__The problem__: According to the article on China-funded Philippine railway projects, what must be locked in before loan negotiations with Beijing can begin?

AT A GLANCE:
- The Department of Transportation pins the blame on China for the stalled railway projects. But corruption in land acquisitions has long stonewalled projects.
- The new administration must remain extra cautious in dealing with Beijing, as experts found that its loan terms have unusual clauses and higher interest rates.
- President Ferdinand Marcos Jr. can tap public-private partnership financing, but his team has to woo private investors after they were somewhat shunned by his predecessor.
MANILA, Philippines – President Ferdinand Marcos Jr. is set to renegotiate loan terms with China for railway projects worth $4.9 billion (P276 billion).
The Subic-Clark Railway Project (P51 billion), the Philippine National Railways South Long-Haul Project (P142 billion), and the Davao-Digos segment of the Mindanao Railway Project (P83 billion) have been on the pipeline for years, but have yet to be funded.
Transportation Undersecretary Cesar Chavez claimed that China “failed to act” on the official development assistance (ODA) funding requests made by then-president Rodrigo Duterte.
Why would China do this during what seemed to be the final step after years of negotiations?
The Department of Transportation’s track record and local politics point to some clues. The fine print on China’s loan conditions also hints of struggles in getting the trains up and running.
Under Duterte, the Philippines received the following loans and grants from China:
- P12.18-billion loan for the Kaliwa Dam project
- P19.32-billion loan for the Samal Island-Davao City bridge
- P5.9-billion grant for the Binondo-Intramuros and Estrella-Pantaleon bridges
- P4.4-billion loan for the Chico River Pump Irrigation Project
- P998-million grant for the Marawi City rehabilitation
Chinese money has helped realize various big-ticket infrastructure projects in developing countries. But issues on how it crafts contracts have been continuously brought up.
Beijing’s loan process is different from other countries, as it requires a project management consultant and a contractor to be locked in first before loan negotiations can begin. This issue was first brought up in a Senate hearing in 2019.
“For the Japanese ODA (Official Development Assistance) loan, the loan agreement is signed first before the bidding process. But with China, the bidding process comes before the loan agreement is signed,” said then-Bases Conversion and Development Authority president and chief executive officer Vince Dizon.
In the case of the Subic railway system, Dizon said that the Chinese government would have to give a list of accredited contractors first before the Philippine government can implement its own rules and choose contractors.
“The project is bidded out using the budget for the project approved by NEDA (National Economic and Development Authority) and goes through the typical bidding process. After the project has been awarded [to the bidder], then that amount is what will be negotiated by DOF (Department of Finance) in terms of payment,” Dizon told lawmakers.
In May 2022, the short list of contractors was brought up as the main issue for why the Mindanao railway project got stalled.
Then-transportation undersecretary for railways TJ Batan said that the Philippines requested the short list of contractors back in 2019, but China had yet to provide the candidates for the design-and-build contract for the P85-billion railway project.
The bidding-now-loan-terms-later policy was not the only issue that bugged legislators.

Records
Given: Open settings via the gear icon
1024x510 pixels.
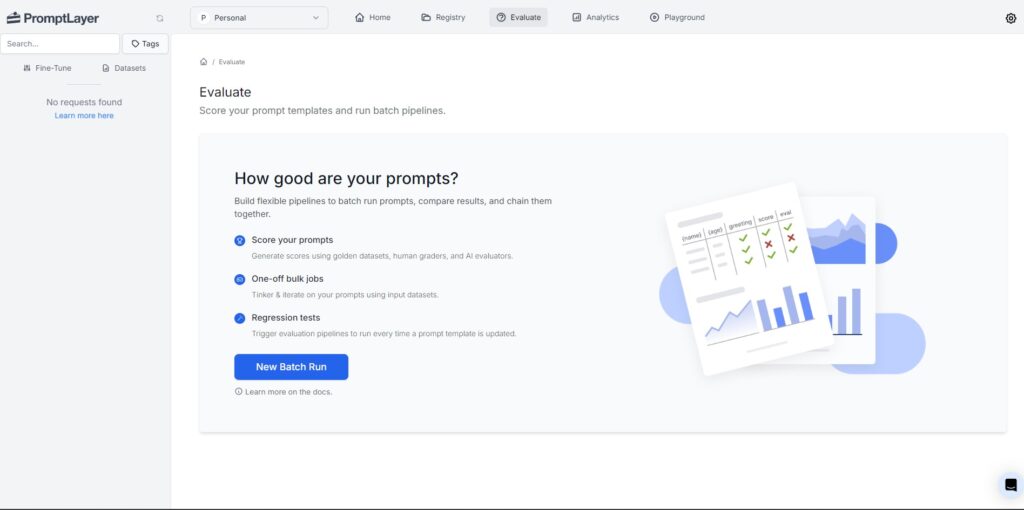Looking at the screenshot, I should [1010, 18].
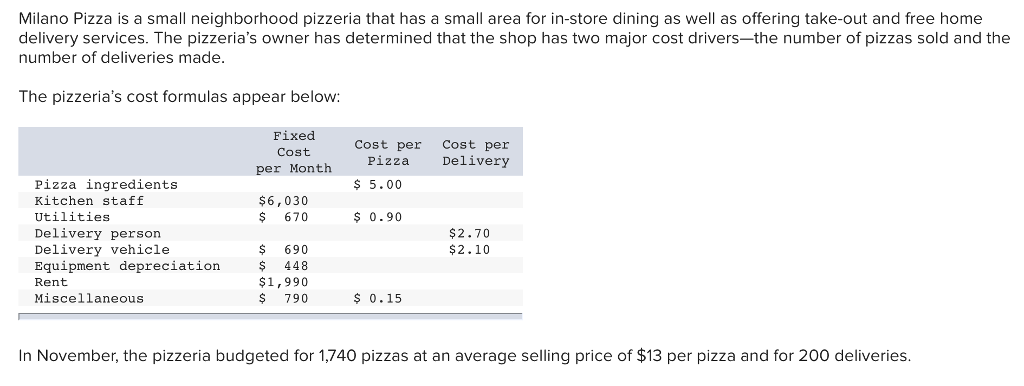Click the Cost per Pizza column header

[388, 153]
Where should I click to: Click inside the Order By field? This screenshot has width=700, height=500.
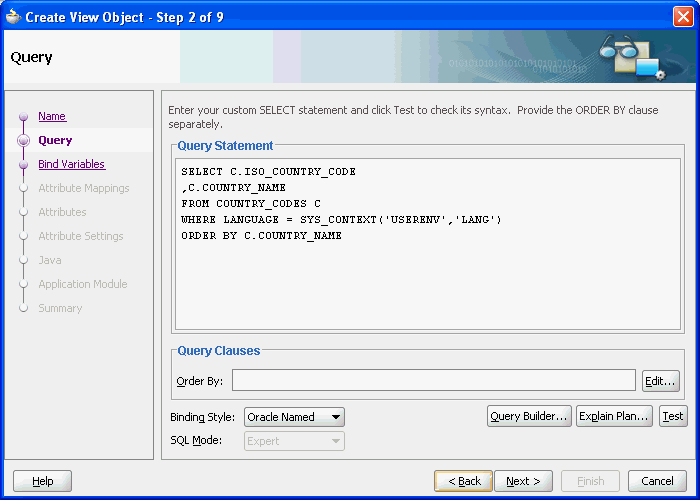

__Response__: A project management consultant and a contractor.